# EXERCISE DETAILS
With no line omitted, restate the records below exactly as they appear.

== TASK DATA ==

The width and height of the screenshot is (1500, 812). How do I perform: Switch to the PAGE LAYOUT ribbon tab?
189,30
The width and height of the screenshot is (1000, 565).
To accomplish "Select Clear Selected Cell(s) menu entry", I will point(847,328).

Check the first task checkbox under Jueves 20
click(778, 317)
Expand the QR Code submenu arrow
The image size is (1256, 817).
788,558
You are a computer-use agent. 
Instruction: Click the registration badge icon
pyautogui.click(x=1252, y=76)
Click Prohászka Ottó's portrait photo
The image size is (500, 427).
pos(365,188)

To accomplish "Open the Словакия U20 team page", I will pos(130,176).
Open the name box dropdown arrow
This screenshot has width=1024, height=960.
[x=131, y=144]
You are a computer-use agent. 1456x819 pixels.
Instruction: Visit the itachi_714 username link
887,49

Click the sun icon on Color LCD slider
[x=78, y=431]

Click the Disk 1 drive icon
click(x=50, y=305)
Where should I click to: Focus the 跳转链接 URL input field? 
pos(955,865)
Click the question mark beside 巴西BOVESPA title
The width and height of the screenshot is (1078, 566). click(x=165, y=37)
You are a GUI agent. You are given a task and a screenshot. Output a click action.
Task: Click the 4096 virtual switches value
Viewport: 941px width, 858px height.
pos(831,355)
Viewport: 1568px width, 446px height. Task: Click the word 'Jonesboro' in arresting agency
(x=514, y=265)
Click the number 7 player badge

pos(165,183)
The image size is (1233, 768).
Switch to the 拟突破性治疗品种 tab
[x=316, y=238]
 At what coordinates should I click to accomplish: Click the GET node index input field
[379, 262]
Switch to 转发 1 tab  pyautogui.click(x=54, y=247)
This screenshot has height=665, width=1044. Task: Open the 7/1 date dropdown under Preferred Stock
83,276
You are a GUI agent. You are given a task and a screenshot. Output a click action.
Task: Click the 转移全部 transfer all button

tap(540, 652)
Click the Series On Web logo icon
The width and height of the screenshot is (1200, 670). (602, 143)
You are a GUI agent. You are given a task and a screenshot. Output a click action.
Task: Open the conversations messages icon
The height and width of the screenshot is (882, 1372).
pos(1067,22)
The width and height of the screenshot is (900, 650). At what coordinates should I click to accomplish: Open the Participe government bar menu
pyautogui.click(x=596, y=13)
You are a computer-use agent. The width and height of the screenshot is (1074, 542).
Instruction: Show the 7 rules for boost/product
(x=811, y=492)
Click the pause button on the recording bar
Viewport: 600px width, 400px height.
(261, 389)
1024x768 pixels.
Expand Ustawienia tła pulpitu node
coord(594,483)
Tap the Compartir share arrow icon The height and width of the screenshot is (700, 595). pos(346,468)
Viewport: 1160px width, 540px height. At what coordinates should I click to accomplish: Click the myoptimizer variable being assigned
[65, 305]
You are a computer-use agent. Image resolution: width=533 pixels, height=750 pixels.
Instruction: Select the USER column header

===

# PROBLEM SOLUTION
The width and height of the screenshot is (1500, 812). How do I perform: Switch to the PAGE LAYOUT ribbon tab?
189,30
The width and height of the screenshot is (1000, 565).
To accomplish "Select Clear Selected Cell(s) menu entry", I will point(847,328).

Check the first task checkbox under Jueves 20
click(778, 317)
Expand the QR Code submenu arrow
The image size is (1256, 817).
788,558
You are a computer-use agent. 
Instruction: Click the registration badge icon
pyautogui.click(x=1252, y=76)
Click Prohászka Ottó's portrait photo
The image size is (500, 427).
pos(365,188)

To accomplish "Open the Словакия U20 team page", I will pos(130,176).
Open the name box dropdown arrow
This screenshot has width=1024, height=960.
[x=131, y=144]
You are a computer-use agent. 1456x819 pixels.
Instruction: Visit the itachi_714 username link
887,49

Click the sun icon on Color LCD slider
[x=78, y=431]

Click the Disk 1 drive icon
click(x=50, y=305)
Where should I click to: Focus the 跳转链接 URL input field? 
pos(955,865)
Click the question mark beside 巴西BOVESPA title
The width and height of the screenshot is (1078, 566). click(x=165, y=37)
You are a GUI agent. You are given a task and a screenshot. Output a click action.
Task: Click the 4096 virtual switches value
Viewport: 941px width, 858px height.
pos(831,355)
Viewport: 1568px width, 446px height. Task: Click the word 'Jonesboro' in arresting agency
(x=514, y=265)
Click the number 7 player badge

pos(165,183)
The image size is (1233, 768).
Switch to the 拟突破性治疗品种 tab
[x=316, y=238]
 At what coordinates should I click to accomplish: Click the GET node index input field
[379, 262]
Switch to 转发 1 tab  pyautogui.click(x=54, y=247)
This screenshot has height=665, width=1044. Task: Open the 7/1 date dropdown under Preferred Stock
83,276
You are a GUI agent. You are given a task and a screenshot. Output a click action.
Task: Click the 转移全部 transfer all button

tap(540, 652)
Click the Series On Web logo icon
The width and height of the screenshot is (1200, 670). (602, 143)
You are a GUI agent. You are given a task and a screenshot. Output a click action.
Task: Open the conversations messages icon
The height and width of the screenshot is (882, 1372).
pos(1067,22)
The width and height of the screenshot is (900, 650). At what coordinates should I click to accomplish: Open the Participe government bar menu
pyautogui.click(x=596, y=13)
You are a computer-use agent. The width and height of the screenshot is (1074, 542).
Instruction: Show the 7 rules for boost/product
(x=811, y=492)
Click the pause button on the recording bar
Viewport: 600px width, 400px height.
(261, 389)
1024x768 pixels.
Expand Ustawienia tła pulpitu node
coord(594,483)
Tap the Compartir share arrow icon The height and width of the screenshot is (700, 595). pos(346,468)
Viewport: 1160px width, 540px height. At what coordinates should I click to accomplish: Click the myoptimizer variable being assigned
[65, 305]
You are a computer-use agent. Image resolution: width=533 pixels, height=750 pixels.
Instruction: Select the USER column header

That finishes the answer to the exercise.